[Task instructions]
Exclude the images, then return every line below exactly as written.

(Source material begins)

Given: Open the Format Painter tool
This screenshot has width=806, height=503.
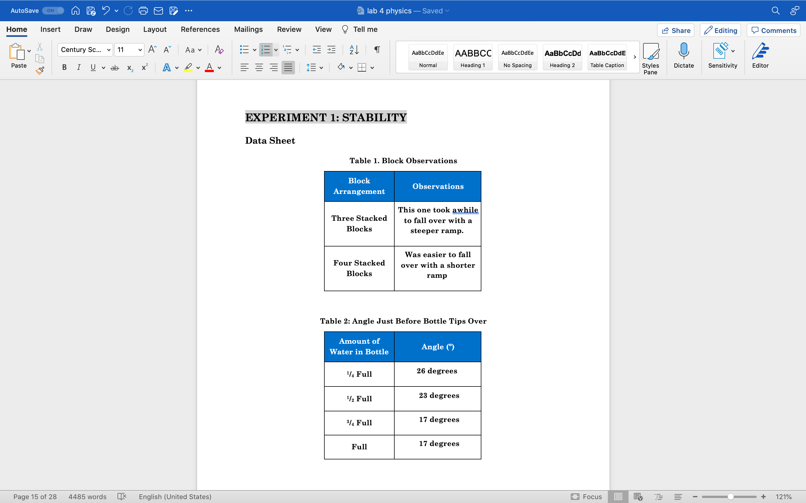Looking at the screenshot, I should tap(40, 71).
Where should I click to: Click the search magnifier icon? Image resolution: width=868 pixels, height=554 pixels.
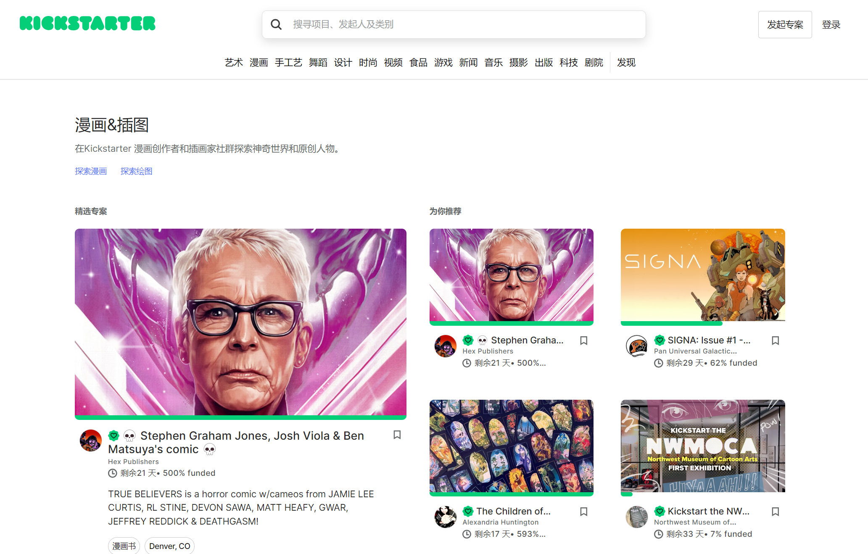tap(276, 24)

(Source material ends)

[Solved problem]
Given: Open the Format Painter tool
This screenshot has width=806, height=503.
Looking at the screenshot, I should tap(40, 71).
Where should I click to: Click the search magnifier icon? Image resolution: width=868 pixels, height=554 pixels.
tap(276, 24)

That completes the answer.